Please copy the listing below, beginning at the line that has "How do I perform: Click" and stopping after the line that has "click(x=560, y=356)", and substitute "right-pointing" for "left-pointing" with nothing else changed. Give only those lines, and leave the pictures out.

(EXTRACTED MATERIAL)
::::::::::

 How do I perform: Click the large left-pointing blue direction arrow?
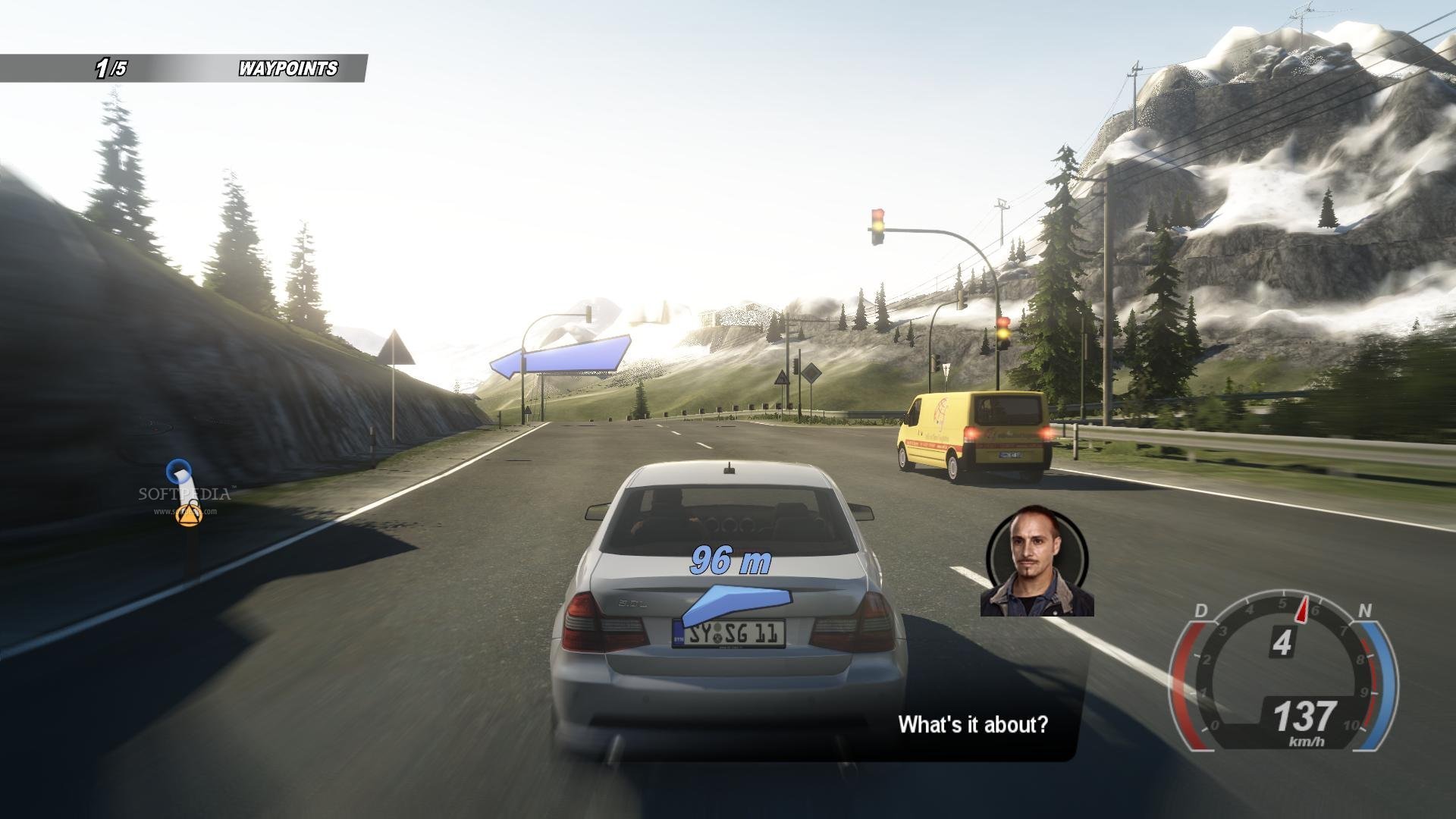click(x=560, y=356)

::::::::::

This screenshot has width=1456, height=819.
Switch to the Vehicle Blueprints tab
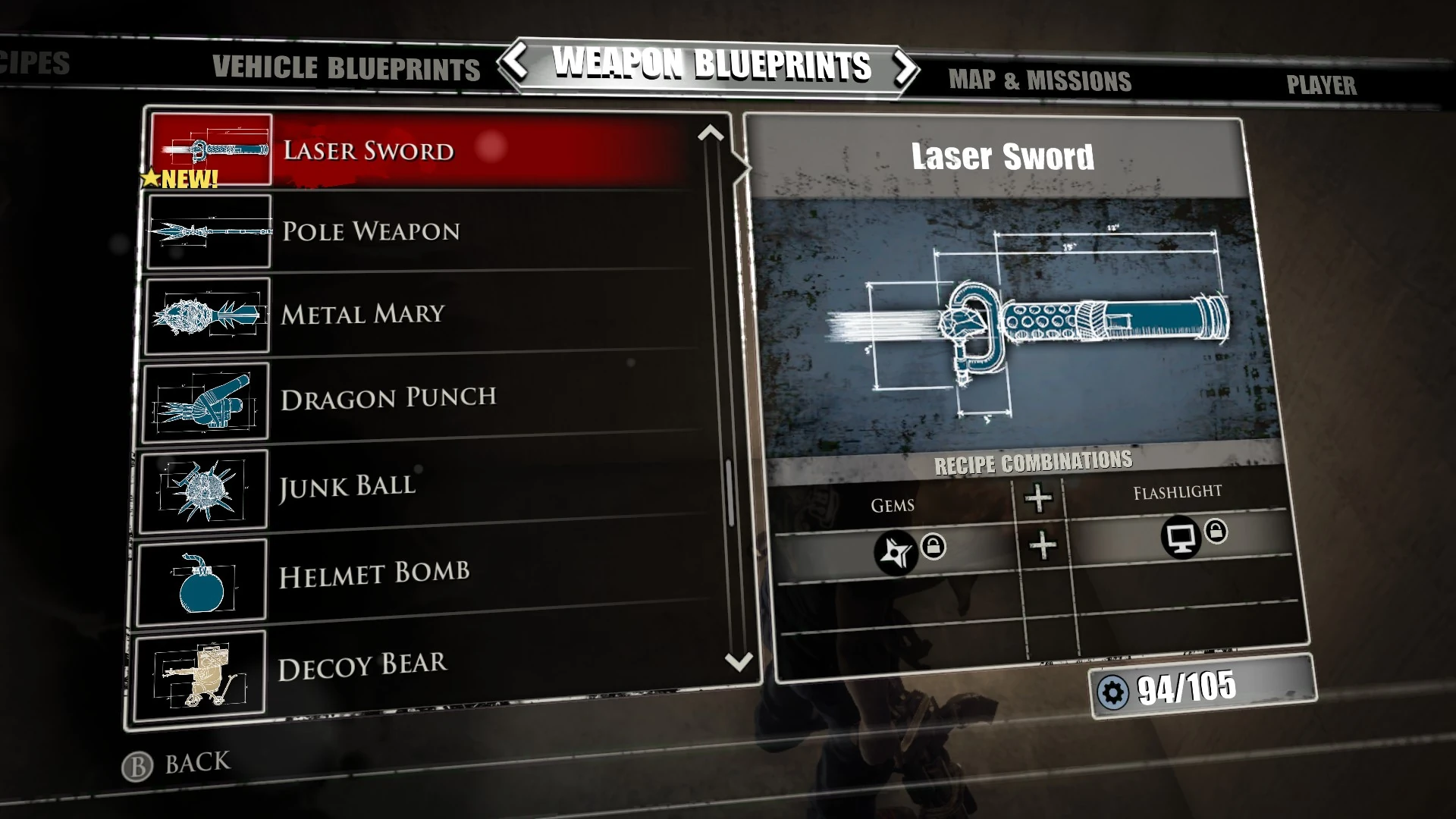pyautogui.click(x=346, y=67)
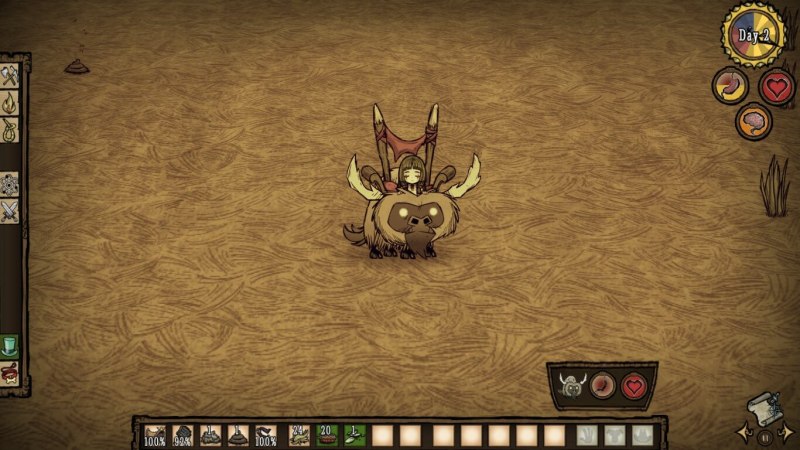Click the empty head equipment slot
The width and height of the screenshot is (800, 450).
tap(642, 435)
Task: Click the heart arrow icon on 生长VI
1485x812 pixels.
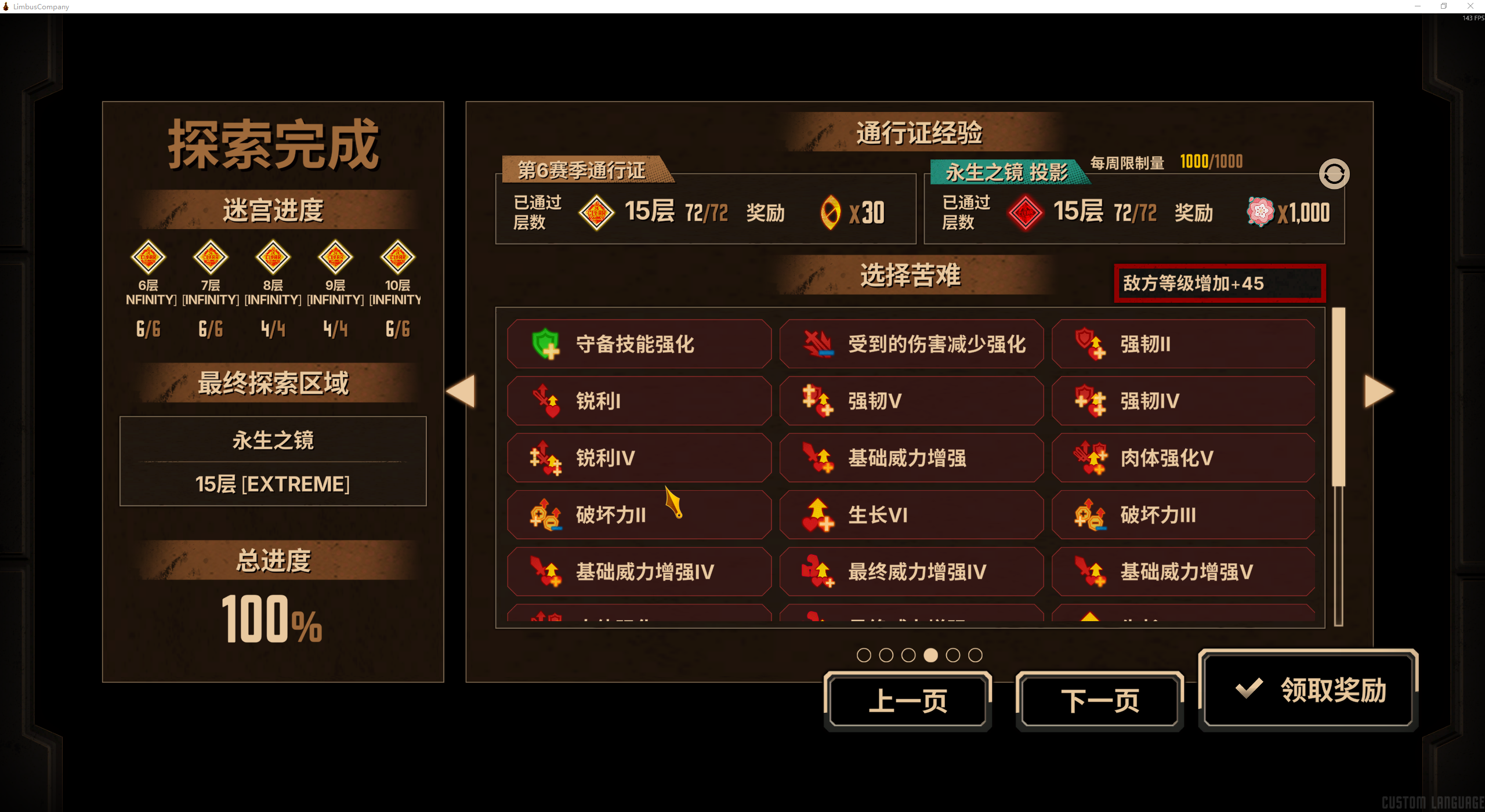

::::::::::

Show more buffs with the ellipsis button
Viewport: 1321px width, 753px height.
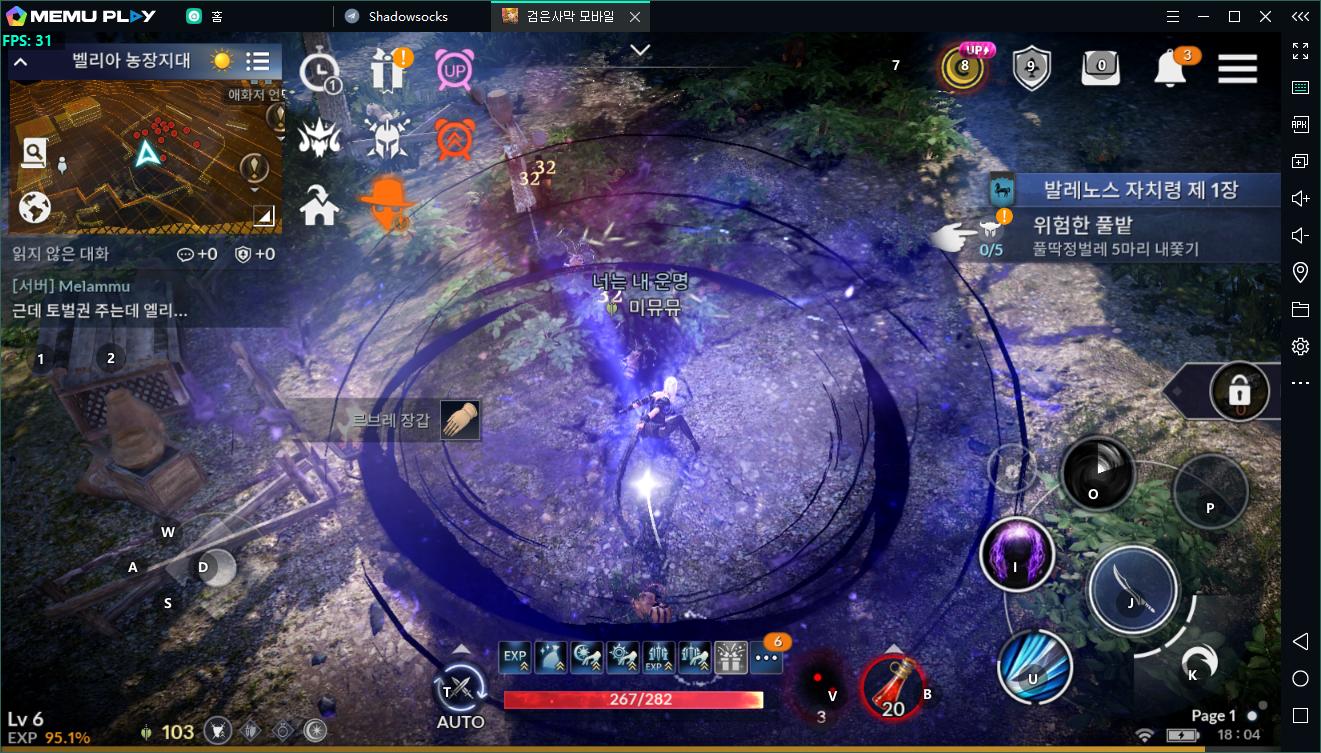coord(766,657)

::::::::::

(SOLVED PROBLEM)
 How do I perform: Click the large right-pointing blue direction arrow?
click(x=560, y=356)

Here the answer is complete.